Asia | India | Indian Himalayas – Karma
Well, I should relate the important fact that the football championships are over. The buzz around town all week was that Darjeeling was going to win. Their team was very fast and skillful.
However, I heard a rumor that on Thursday night, the team from Bir went over to the Darjeeling dorms and threatened them. They said, ‘If you win, we’ll break your legs. We’ll kill you.’ The guys on the Bir team were really fierce and tough. They had a lot of Khampas (guys from Kham, eastern Tibet, which as you may know was the province that battled the Chinese before they entered and subdued the Tibetans).
This was a little known chapter in Tibetan history, I guess. Imagine both men and women on horseback with swords against Chinese soldiers with guns. According to a girl I met here, even today, there are remote villages in Kham where Chinese still are afraid to go.
Anyway, back to the football story. The Darjeeling team was so intimidated, they actually left. The football committee called them back, but it was too late. So it turned out that Bir would be playing Clement Town, according to my source.
I asked him, ‘Did the Bir players also threaten the Clement Town team?’
He laughed. ‘No. They wouldn’t do that. Clement Town also has a lot of Khampas. It would just end up being a big fight.’
Again, we took the long hike up into the mountains to the playing field and meandered up under the trees to find a spot to sit. I was challenged to get an uninhibited view with my camera, as I had planned to film the whole game.
When the first team emerged onto the field, the team in white (Clement Town), there were cheers and the team walked up and bowed and then did calisthentics and warmed up.
Then the blue team (Bir) came out, and nearly the entire crowd booed. Wow. I had not expected that. So it seemed the rumors were confirmed, unless we were all under the same misapprehension.
The game was wild. Both teams were really, really good. Both teams had very tough, agile, aggressive players. There were a lot of head shots and collisions. But everybody always picked themselves up and went on. Nobody got carried off the field, which I really thought was a miracle.
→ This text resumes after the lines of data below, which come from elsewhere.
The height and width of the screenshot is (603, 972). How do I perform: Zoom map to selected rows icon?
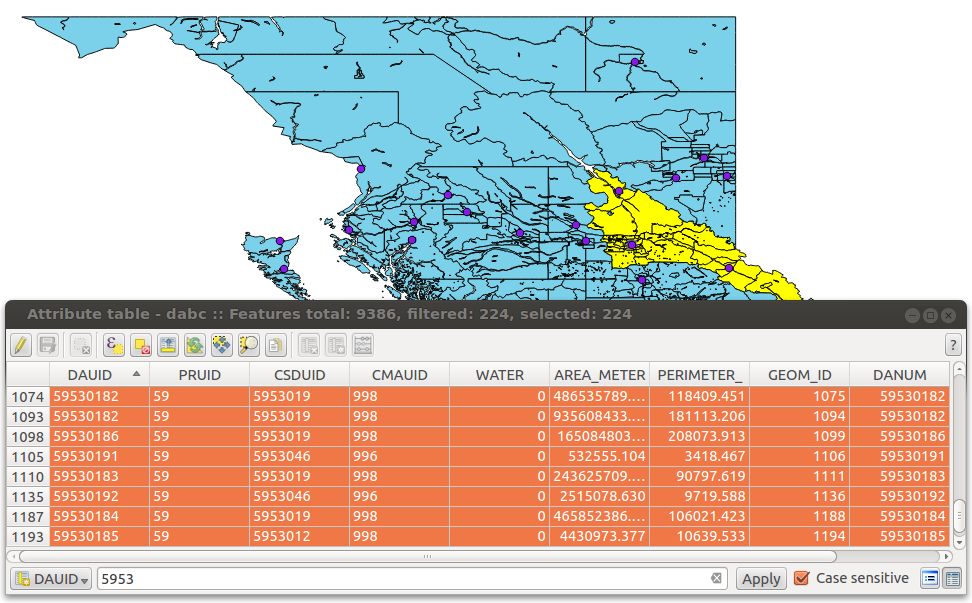click(x=249, y=345)
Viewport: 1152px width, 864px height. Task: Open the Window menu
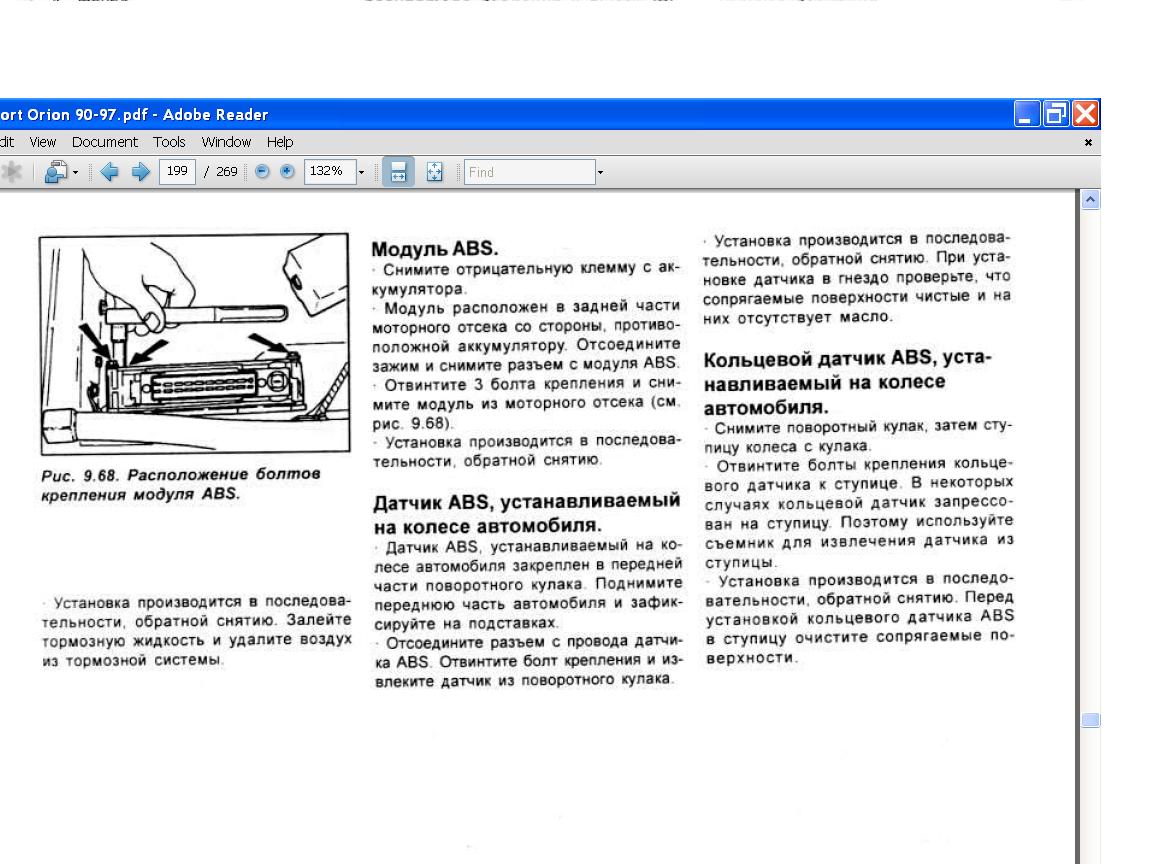pyautogui.click(x=226, y=142)
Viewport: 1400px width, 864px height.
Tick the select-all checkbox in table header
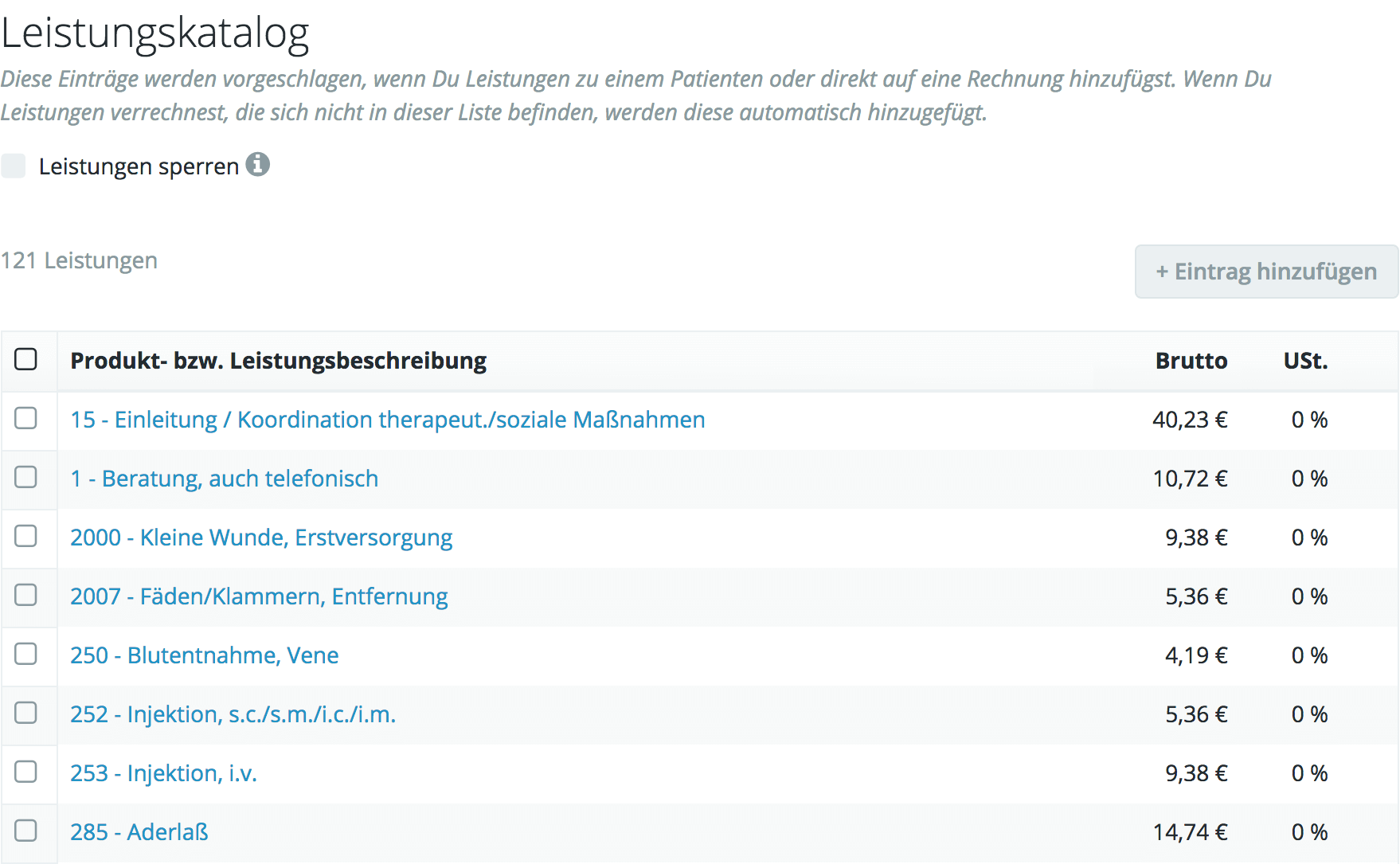click(25, 359)
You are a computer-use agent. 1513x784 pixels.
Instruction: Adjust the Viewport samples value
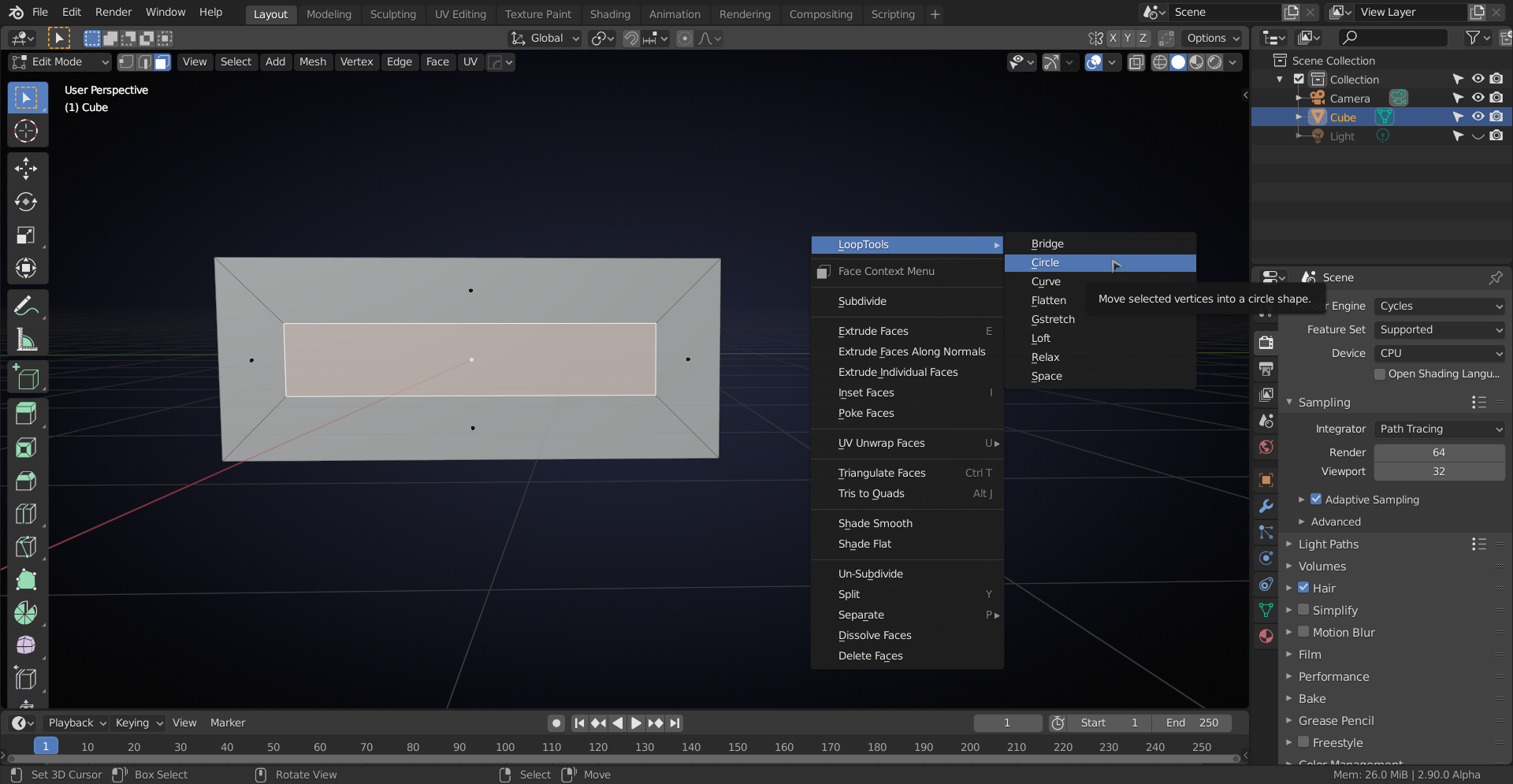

It looked to me as if both teams scored. I thought Bir had one goal and Clement Town two by the halftime break. I later found it that Bir had not scored at all, and Clement Town had four goals. Every time Bir tried to score, there were loud boos. Every time they had to kick, the Tibetans shouted, ‘Block that kick’ (or something to that extent in Tibetan).
It seemed to me that all the booing really must have gotten to the Bir team. I think they lost their spirit even though they were scrappy and tough and determined not to give an inch. In the end, Clement Town won with the score 6-0.
The winner got a new motorcycle. It was loud and red and shiny and beautiful. I’m not sure how they figured out who would get to ride it! I did hear them calling out the most valuable player names, but I think maybe there was also a drawing of one name for the cycle.
When I look for the news about this game, it will probably fill in all the details I missed. I was sitting with Lhamo, our temporary teacher at the center. She is a sweet young innocent who really doesn’t have much elan in the McLeod Ganj community. I like her, though. She seems more real and honest than a lot of the so-called cool people I’ve met here with their sunglasses and western manners.
In the morning, I had a damnyen lesson with Ali and learned the song ‘Aku Pema.’ Today I practiced it for about an hour. It sounds really beautiful. I have a recording of it by a Tibetan musician named Loten, so I was able to listen on my computer and jot down the words (in phonetic Tibetan which is probably going to sound like pig-Latin when I try to sing).
Anyway, I am determined to learn this song by sometime next week, so I can get a new song. I can’t remember when I’ve ever been so excited by a new art form. This instrument has captured my heart.
I also did two paintings today, just with poster paint on a pad of watercolor paper. I called them ‘Samsara’ and ‘Sky Burial.’ ‘Samsara’ is really an ugly painting, but appropriate, as it stands for the suffering that all humans endure. It just shows two people attempting to crawl out of a hole.
‘Sky Burial’ isn’t a beautiful painting – not visually – but I captured something of the sky burial I was honored to witness when I visited Drigung Til in Tibet … the birds, the sky, the wind, the trees, all one, the sound of the lama praying and the feeling that he was helping the person to overcome any fears of leaving the body behind – as if he were saying to the departing spirit, ‘Don’t worry – I’ve got you.’ It felt so transcendent seeing the human body be rendered back to nature. There was nothing gruesome about it.
Somehow I have to admit, it was incredibly beautiful to me. So it felt very good to paint this.